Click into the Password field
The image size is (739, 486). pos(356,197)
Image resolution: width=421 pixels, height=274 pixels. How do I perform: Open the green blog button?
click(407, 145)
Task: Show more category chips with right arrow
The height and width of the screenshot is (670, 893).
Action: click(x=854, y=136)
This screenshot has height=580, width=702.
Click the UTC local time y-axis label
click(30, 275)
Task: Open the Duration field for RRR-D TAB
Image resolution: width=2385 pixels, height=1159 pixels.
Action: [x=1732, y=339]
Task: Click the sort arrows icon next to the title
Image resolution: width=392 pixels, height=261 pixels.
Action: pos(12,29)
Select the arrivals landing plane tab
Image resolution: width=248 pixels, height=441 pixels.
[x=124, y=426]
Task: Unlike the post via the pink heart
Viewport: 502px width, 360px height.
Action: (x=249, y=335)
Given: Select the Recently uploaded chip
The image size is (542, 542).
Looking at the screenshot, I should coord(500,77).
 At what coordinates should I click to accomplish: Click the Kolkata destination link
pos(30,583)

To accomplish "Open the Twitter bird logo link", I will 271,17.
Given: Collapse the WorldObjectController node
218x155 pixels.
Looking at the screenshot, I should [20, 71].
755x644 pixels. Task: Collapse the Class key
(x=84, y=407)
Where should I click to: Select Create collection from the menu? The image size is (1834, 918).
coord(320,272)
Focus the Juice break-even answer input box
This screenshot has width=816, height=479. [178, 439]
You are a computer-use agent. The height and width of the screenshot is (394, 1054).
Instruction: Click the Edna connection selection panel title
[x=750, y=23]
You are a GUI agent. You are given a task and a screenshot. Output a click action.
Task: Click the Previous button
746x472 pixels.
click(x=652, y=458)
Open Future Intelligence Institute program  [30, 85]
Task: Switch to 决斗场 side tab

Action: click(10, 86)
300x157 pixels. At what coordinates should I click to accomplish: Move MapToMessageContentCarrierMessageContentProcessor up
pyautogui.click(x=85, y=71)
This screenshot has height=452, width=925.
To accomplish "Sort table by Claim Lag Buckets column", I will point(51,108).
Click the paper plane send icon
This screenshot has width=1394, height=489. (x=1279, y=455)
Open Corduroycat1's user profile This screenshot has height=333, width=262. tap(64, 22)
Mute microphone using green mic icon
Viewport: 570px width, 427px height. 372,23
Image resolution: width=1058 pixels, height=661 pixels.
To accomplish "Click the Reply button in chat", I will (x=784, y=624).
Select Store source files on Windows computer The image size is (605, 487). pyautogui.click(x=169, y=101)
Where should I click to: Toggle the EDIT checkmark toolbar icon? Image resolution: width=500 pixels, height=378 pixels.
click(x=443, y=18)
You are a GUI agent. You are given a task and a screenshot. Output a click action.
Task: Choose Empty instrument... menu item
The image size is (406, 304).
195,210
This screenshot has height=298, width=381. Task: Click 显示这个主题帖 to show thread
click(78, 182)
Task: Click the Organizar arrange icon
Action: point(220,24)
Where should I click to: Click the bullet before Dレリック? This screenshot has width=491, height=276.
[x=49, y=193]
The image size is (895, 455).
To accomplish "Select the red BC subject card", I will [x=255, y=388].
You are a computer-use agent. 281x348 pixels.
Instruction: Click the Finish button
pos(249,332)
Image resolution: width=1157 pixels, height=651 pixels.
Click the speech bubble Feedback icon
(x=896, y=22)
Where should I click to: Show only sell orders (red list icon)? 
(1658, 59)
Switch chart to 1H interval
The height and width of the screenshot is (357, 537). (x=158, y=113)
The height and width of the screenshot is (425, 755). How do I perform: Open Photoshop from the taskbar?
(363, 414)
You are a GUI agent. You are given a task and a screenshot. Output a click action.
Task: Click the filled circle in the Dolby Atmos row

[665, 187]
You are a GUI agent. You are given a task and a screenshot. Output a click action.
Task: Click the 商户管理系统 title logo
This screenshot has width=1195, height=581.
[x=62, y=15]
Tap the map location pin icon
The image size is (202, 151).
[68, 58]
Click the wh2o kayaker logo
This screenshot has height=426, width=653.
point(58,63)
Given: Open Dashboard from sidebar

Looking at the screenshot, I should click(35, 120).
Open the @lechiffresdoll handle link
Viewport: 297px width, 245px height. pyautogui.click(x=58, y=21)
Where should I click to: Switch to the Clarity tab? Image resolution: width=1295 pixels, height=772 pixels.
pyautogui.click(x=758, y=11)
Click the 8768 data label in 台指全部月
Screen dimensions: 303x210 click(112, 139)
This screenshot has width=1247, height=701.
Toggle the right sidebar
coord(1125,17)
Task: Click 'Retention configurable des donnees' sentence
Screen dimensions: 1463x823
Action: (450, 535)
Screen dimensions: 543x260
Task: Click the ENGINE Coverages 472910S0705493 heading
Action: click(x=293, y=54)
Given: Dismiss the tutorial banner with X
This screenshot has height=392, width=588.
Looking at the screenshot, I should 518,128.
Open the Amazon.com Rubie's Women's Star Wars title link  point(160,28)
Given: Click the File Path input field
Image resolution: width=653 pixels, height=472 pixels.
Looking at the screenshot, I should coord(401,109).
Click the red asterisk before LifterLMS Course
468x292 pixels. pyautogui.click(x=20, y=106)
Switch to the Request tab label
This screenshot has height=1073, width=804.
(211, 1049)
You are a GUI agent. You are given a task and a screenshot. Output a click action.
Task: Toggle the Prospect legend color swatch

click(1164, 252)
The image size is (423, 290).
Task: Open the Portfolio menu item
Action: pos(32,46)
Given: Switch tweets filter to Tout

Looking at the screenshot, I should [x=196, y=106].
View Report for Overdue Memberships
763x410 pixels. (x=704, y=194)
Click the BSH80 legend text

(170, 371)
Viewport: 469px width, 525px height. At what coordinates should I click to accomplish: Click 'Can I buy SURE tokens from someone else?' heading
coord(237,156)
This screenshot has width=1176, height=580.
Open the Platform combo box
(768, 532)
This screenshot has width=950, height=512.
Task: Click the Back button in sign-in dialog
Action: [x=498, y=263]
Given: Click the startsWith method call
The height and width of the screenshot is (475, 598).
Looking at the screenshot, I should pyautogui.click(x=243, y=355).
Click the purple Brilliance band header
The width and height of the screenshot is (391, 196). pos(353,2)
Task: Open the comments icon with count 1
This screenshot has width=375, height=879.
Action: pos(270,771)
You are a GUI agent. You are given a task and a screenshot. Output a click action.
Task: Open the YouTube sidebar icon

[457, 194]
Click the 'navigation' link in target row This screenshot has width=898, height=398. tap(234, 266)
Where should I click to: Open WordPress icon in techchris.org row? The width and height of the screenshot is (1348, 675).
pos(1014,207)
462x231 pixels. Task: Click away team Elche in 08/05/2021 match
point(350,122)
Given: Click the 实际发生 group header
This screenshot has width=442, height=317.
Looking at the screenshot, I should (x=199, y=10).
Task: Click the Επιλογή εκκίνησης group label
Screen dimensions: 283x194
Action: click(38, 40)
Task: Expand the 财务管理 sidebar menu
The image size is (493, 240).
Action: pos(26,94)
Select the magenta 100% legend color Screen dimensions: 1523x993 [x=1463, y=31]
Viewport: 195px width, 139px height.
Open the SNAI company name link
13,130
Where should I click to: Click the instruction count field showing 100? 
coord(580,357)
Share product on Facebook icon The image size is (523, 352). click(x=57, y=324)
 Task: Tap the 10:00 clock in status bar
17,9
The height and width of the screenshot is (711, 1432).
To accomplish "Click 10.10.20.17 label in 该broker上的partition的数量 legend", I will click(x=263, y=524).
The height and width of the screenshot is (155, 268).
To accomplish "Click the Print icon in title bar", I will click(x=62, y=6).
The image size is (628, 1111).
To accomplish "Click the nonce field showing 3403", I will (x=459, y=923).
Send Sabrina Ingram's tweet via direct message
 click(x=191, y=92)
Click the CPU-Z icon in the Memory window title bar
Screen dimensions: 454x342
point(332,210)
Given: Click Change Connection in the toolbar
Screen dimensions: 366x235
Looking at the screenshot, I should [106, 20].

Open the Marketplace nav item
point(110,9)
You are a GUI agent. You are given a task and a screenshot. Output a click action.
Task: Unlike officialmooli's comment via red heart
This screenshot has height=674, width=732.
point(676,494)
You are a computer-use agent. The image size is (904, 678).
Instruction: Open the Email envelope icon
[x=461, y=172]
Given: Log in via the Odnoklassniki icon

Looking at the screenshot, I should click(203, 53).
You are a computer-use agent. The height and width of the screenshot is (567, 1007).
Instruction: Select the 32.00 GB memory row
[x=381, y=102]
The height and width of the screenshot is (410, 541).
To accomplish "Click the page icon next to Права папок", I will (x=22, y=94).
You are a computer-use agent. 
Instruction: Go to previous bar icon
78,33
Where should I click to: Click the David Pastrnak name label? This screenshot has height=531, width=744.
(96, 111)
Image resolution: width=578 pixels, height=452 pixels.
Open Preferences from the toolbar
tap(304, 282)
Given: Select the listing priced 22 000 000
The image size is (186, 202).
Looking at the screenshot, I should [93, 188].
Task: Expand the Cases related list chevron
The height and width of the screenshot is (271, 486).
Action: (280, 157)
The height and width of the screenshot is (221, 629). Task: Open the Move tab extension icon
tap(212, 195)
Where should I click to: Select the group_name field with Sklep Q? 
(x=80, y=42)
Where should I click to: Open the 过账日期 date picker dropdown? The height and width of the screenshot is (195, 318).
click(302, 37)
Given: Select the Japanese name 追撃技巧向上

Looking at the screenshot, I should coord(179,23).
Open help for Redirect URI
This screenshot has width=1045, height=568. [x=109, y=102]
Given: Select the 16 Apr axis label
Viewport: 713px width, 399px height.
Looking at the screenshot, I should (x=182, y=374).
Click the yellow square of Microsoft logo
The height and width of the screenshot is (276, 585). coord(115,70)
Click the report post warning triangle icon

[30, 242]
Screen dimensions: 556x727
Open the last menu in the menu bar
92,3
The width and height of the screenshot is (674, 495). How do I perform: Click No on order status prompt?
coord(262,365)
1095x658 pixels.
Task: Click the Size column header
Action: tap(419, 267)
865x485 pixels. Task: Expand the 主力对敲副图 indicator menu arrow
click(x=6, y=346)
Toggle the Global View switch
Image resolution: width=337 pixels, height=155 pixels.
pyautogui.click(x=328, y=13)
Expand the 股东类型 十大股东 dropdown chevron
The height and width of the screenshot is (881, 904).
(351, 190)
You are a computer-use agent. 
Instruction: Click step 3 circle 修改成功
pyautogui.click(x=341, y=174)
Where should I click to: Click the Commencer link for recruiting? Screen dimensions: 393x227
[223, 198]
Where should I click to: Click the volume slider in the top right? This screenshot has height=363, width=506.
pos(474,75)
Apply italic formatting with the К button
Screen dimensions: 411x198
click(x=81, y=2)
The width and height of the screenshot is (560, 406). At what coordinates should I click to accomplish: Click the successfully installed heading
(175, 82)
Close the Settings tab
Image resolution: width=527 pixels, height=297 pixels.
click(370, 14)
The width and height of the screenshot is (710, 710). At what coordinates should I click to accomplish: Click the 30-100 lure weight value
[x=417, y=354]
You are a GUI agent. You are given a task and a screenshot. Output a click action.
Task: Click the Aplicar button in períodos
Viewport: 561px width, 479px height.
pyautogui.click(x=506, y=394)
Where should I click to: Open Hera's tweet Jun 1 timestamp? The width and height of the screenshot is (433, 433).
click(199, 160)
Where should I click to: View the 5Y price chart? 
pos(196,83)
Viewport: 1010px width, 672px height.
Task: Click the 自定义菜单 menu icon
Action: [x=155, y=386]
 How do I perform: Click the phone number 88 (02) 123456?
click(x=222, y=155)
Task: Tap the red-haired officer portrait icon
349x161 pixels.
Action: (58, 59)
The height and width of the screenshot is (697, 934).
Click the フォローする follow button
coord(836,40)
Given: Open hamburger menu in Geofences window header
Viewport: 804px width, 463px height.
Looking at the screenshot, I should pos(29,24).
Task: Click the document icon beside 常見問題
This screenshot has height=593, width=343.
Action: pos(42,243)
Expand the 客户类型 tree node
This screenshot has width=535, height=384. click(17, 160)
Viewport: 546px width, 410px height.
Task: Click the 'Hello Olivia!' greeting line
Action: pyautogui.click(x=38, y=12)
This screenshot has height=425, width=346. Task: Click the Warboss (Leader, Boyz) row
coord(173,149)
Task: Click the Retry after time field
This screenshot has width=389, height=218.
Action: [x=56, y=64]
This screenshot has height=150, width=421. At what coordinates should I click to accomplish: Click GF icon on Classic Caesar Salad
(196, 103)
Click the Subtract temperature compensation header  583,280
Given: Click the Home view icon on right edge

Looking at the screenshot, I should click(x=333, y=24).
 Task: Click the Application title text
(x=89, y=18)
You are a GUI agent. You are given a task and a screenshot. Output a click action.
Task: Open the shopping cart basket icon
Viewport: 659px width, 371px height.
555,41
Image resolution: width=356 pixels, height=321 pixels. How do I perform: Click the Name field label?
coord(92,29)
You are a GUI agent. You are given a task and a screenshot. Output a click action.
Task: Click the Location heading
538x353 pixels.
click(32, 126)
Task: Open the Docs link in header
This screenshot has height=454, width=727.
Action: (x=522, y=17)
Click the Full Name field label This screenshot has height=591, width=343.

_ _ _ _ _

▶ **The task**
In the records above, find each line that mentions the string "heart", then copy it.

▶ **Solution for this task**
Task: Unlike the post via the pink heart
Task: Unlike officialmooli's comment via red heart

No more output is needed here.